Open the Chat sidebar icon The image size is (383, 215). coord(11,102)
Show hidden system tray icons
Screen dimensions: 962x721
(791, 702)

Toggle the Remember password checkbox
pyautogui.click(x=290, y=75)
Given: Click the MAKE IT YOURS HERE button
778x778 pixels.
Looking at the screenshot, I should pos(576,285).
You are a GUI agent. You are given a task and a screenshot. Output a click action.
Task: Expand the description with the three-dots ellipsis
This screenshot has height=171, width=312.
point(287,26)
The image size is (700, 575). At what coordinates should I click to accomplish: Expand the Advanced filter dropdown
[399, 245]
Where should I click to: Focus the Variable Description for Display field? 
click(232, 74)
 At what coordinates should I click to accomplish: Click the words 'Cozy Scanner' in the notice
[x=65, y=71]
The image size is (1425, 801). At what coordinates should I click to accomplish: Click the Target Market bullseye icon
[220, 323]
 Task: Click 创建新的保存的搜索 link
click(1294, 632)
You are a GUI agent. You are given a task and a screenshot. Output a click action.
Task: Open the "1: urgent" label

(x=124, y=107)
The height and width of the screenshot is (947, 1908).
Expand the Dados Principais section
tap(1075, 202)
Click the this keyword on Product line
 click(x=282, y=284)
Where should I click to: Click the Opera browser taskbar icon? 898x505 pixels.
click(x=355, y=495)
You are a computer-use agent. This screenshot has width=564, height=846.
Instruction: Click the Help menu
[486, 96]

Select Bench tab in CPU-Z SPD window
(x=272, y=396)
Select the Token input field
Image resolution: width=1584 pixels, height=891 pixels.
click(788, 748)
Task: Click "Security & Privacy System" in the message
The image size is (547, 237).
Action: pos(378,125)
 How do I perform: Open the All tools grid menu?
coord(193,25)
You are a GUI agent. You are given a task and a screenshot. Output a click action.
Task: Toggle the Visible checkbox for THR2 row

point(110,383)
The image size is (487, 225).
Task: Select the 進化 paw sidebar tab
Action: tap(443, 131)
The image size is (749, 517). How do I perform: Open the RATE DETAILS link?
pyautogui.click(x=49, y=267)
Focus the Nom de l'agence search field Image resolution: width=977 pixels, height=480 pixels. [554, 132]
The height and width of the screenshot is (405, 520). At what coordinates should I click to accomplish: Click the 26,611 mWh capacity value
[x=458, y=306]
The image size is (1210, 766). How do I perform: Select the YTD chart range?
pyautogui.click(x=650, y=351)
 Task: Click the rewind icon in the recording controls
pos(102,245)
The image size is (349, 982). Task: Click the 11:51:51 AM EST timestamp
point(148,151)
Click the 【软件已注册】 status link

* * * * * * * * *

- _Instructions to follow_
The listing above must be written out again in its entirety, exactly as given.

- _Answer box_
Open the Chat sidebar icon The image size is (383, 215). coord(11,102)
Show hidden system tray icons
Screen dimensions: 962x721
(791, 702)

Toggle the Remember password checkbox
pyautogui.click(x=290, y=75)
Given: Click the MAKE IT YOURS HERE button
778x778 pixels.
Looking at the screenshot, I should pos(576,285).
You are a GUI agent. You are given a task and a screenshot. Output a click action.
Task: Expand the description with the three-dots ellipsis
This screenshot has height=171, width=312.
point(287,26)
The image size is (700, 575). At what coordinates should I click to accomplish: Expand the Advanced filter dropdown
[399, 245]
Where should I click to: Focus the Variable Description for Display field? 
click(232, 74)
 At what coordinates should I click to accomplish: Click the words 'Cozy Scanner' in the notice
[x=65, y=71]
The image size is (1425, 801). At what coordinates should I click to accomplish: Click the Target Market bullseye icon
[220, 323]
 Task: Click 创建新的保存的搜索 link
click(1294, 632)
You are a GUI agent. You are given a task and a screenshot. Output a click action.
Task: Open the "1: urgent" label

(x=124, y=107)
The height and width of the screenshot is (947, 1908).
Expand the Dados Principais section
tap(1075, 202)
Click the this keyword on Product line
 click(x=282, y=284)
Where should I click to: Click the Opera browser taskbar icon? 898x505 pixels.
click(x=355, y=495)
You are a computer-use agent. This screenshot has width=564, height=846.
Instruction: Click the Help menu
[486, 96]

Select Bench tab in CPU-Z SPD window
(x=272, y=396)
Select the Token input field
Image resolution: width=1584 pixels, height=891 pixels.
click(788, 748)
Task: Click "Security & Privacy System" in the message
The image size is (547, 237).
Action: pos(378,125)
 How do I perform: Open the All tools grid menu?
coord(193,25)
You are a GUI agent. You are given a task and a screenshot. Output a click action.
Task: Toggle the Visible checkbox for THR2 row

point(110,383)
The image size is (487, 225).
Task: Select the 進化 paw sidebar tab
Action: tap(443, 131)
The image size is (749, 517). How do I perform: Open the RATE DETAILS link?
pyautogui.click(x=49, y=267)
Focus the Nom de l'agence search field Image resolution: width=977 pixels, height=480 pixels. [554, 132]
The height and width of the screenshot is (405, 520). At what coordinates should I click to accomplish: Click the 26,611 mWh capacity value
[x=458, y=306]
The image size is (1210, 766). How do I perform: Select the YTD chart range?
pyautogui.click(x=650, y=351)
 Task: Click the rewind icon in the recording controls
pos(102,245)
The image size is (349, 982). Task: Click the 11:51:51 AM EST timestamp
point(148,151)
Click the 【软件已注册】 status link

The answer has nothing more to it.